Behandelingen
Er zijn verschillende therapieën die kunnen worden ingezet bij de behandeling van jongeren die zichzelf beschadigen.
Gedragstherapie
Therapie gebaseerd op de cognitieve gedragstherapie (bijv. emotie-regulatie therapie, dialectische gedragstherapie, mentaliseren) kan effect hebben op het verminderen van de frequentie van zelfbeschadigend gedrag. (Al is het wetenschappelijk bewijs ervoor (nog) niet erg hard.) Dergelijke therapieën zijn te vinden bij de generalistische basis ggz (GB-GGZ) voor de jeugd.
Medicijnen
Er is maar beperkt onderzoek gedaan naar het effect van farmacologische interventies en het onderzoek dat gedaan is, is van dusdanig lage kwaliteit dat het niet mogelijk is een echte aanbeveling te doen. Het meest belovende medicijn lijkt flupenthixol, maar er is veel meer onderzoek nodig om nou werkelijk te kunnen zeggen of dit effectief is bij zelfbeschadigend gedrag. Sowieso nemen medicijnen de eventuele onderliggende problematiek niet weg.
Psychotherapie
Voor de behandeling van onderliggende problematiek die leidt tot ernstige zelfbeschadiging (bijvoorbeeld angst of dissociatie) zijn er verschillende vormen van psychotherapie die wel degelijk goed kunnen helpen.
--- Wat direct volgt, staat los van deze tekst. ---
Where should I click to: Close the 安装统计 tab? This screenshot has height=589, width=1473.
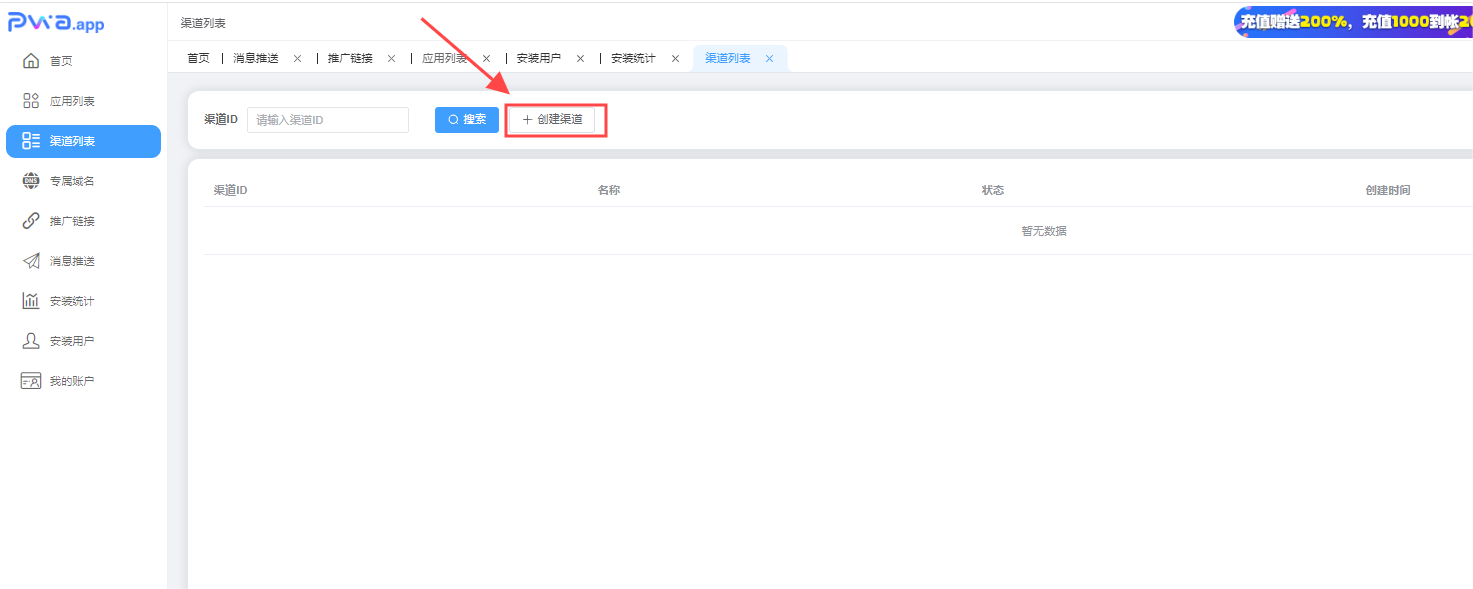675,59
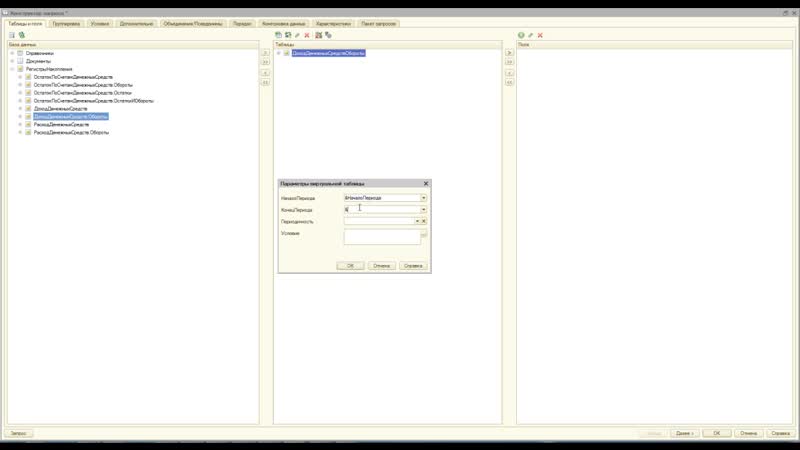Open Периодичность dropdown list
The image size is (800, 450).
(416, 221)
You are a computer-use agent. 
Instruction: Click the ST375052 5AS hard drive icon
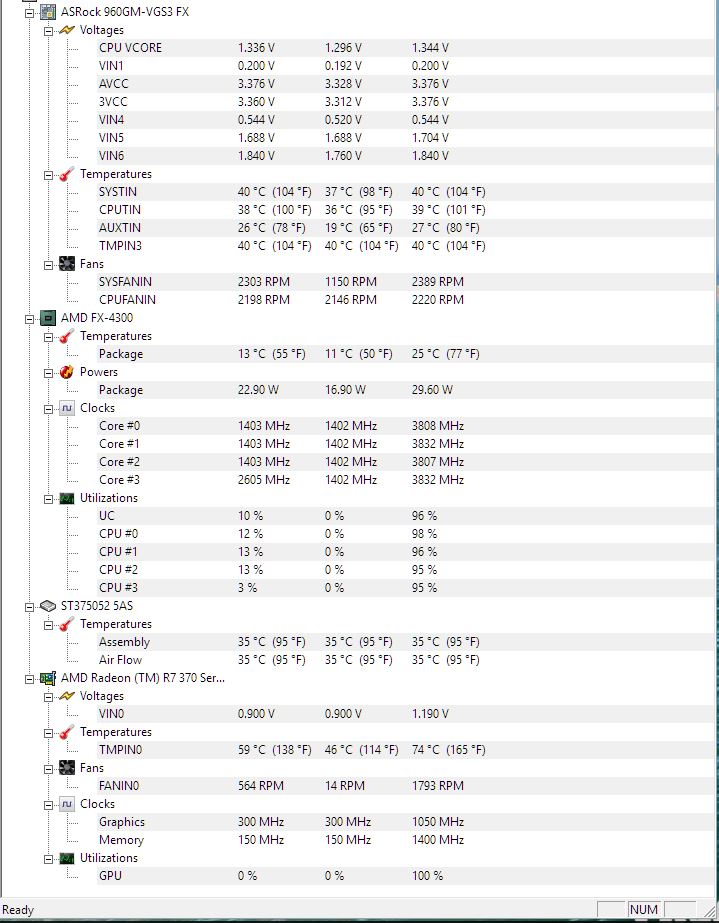click(48, 606)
Denk hierbij aan Trauma therapie, Schematherapie (Scheme Focused Therapy, SFT) (https://www.schematherapie.nl), Dialectische Gedragstherapie (DGT) (http://verenigingdgt.nl/dgt), Acceptance and Commitment Therapy (ACT), Eye Movement Desensitization and Reprocessing (http://www.emdr.nl ) en Mentalisation Based Treatment (MBT) (http://www.mbtnederland.nl).
Het voert te ver om deze behandelvormen hier nu helemaal uit te leggen. Ze worden aangeboden in de specialistische(jeugd)-ggz. De jongere zal samen met de huisarts of de andere zorgverlener bespreken welke behandeling het meest geschikt is en waar deze behandeling het best gevolgd kan worden.